Not less instructive in exhibiting the extraordinary growth in the cultus of the Blessed Virgin in the West are the inferences which may be gathered from a knowledge of the fact that no festival of the Virgin was celebrated in the Church of Rome before the seventh century, when we compare the crowd of festivals, major and minor, devoted to the Virgin in the Roman Kalendar of to-day. But considerations of this kind are only incidentally touched on in the following pages; and they are referred to here simply with a view to show that the study of the Kalendar is not an enquiry interesting merely to dry-as-dust antiquaries, but one which is intimately connected with the study of the history of belief, and is inwoven with far-reaching issues.
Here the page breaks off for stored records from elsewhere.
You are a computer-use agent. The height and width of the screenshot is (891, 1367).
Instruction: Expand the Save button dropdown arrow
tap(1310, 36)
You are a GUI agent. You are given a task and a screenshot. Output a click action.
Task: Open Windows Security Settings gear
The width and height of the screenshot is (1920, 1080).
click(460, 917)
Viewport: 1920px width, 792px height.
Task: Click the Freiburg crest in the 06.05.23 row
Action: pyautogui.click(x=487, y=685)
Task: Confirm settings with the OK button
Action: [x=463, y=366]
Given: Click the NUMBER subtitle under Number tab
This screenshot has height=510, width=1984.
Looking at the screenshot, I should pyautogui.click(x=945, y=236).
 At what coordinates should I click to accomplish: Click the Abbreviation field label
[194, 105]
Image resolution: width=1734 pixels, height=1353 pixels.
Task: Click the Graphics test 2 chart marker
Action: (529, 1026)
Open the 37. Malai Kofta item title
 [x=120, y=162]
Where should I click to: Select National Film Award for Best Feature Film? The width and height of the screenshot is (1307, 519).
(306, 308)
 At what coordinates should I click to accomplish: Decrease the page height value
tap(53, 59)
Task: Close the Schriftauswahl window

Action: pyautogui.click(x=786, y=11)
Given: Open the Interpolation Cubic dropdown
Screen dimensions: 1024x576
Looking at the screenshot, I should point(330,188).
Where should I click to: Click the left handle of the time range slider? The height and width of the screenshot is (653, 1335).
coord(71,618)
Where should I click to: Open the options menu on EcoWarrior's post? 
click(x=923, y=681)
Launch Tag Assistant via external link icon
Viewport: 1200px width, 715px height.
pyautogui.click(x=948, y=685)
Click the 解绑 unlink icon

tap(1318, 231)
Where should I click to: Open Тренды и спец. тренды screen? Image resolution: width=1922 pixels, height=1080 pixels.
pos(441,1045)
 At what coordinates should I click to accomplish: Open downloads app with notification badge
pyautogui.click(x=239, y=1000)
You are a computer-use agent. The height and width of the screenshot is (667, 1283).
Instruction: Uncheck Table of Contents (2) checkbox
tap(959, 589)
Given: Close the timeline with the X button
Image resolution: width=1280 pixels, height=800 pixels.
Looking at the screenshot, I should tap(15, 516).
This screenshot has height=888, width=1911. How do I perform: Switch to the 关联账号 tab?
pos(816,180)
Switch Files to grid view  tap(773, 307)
In the enquiry into the origins of ecclesiastical observances the discovery within recent years of early documents, hitherto unknown in modern days, enforces the obvious thought that our conceptions on such subjects must be liable to re-adjustment from time to time in the light of new evidence. Until the day comes, if it ever comes, when it can be said with truth that the materials supplied by the early manuscripts of the East and West have been exhausted, there can be no finality. The document discovered some ten or twelve years ago, in which a lady from Gaul or Spain, who had gone on pilgrimage to the East, records her impressions of religious observances which she had witnessed at Jerusalem towards the close of the fourth century, has furnished some important light on the subject before us, as well as on the history of ceremonial. In the following pages this document is referred to as the Pilgrimage of Silvia (‘Peregrinatio Silviae’), without prejudice to the question relating to the true name of the writer. The period when the work was written is the important question for our purposes; and those who are most competent to express an opinion consider that it belongs to the time of Theodosius the Great, and to a date between the years 383 and 394.